I wonder if you will find humor in the high price of gasoline the day you call for an ambulence and they tell you it's going to take a couple of hours to come to help you because they have a pedal powered ambulence. I'm sure you will be chuckling. Not because of the high price of gasoline but because of the irony.

by JesseHillFan on 1/18/2013 @ 3:11pm
Unlike my ICE motorist street brethren I have much less need because as I do active travel I keep in shape unlike the sedentary (obesity,diabetes and cardio-vascular problem) passive travel people.I've never had to call an ambulance in my life so far unlike my passive travel neighbors

by fredo on 1/18/2013 @ 3:28pm
I can see into the future.

Some day you will stop being an "in shape" person. At that point you will be in increasing need of services provided by folks driving internal cumbustion powered service vehicles.

by Jesse on 1/18/2013 @ 3:34pm
I was at the car museum last weekend and they had an electric car from 1914 that has a range of 200 miles.  Granted it probably only went up to 20-30 mph, but geez.... It's been almost 100 years and the Nissan leaf only goes up to 70 miles on a charge.  Wtf???

by JesseHillFan on 1/18/2013 @ 3:35pm
Not me.My dad kept active until he died at the age of 83 and my mother does 2 miles per day walks and she is 86 years of age.My sister (older than me) does those 10 or 20 mile runs as a jogger daily so she is even much more athletic than I.

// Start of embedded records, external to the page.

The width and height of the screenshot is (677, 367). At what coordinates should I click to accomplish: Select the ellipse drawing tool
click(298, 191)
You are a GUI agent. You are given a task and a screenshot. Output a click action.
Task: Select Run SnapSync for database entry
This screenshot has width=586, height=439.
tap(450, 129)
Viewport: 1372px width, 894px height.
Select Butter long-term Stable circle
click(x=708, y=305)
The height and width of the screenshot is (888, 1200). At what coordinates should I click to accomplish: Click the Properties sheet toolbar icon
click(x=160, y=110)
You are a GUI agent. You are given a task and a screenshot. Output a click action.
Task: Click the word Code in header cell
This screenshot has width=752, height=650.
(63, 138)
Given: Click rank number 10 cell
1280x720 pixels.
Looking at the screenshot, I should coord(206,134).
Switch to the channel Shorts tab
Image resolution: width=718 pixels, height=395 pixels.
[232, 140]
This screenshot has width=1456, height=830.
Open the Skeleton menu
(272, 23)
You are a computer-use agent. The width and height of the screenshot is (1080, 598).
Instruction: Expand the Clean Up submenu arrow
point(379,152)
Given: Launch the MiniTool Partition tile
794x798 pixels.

by fredo on 1/18/2013 @ 4:05pm
You're a healthy guy, that's good.

But you should wear a necklace that clearly reads:

 IN AN EMERGENCY, DON'T CALL AMBULENCE, I DON"T BELIEVE IN INTERNAL COMBUSTION ENGINES

by JesseHillFan on 1/18/2013 @ 6:12pm
Why should I it will never happen.When the time comes I'll be dead of old age and no need for super expensive ambulance services which would be a financial hit against my estate and my family which will inherit it.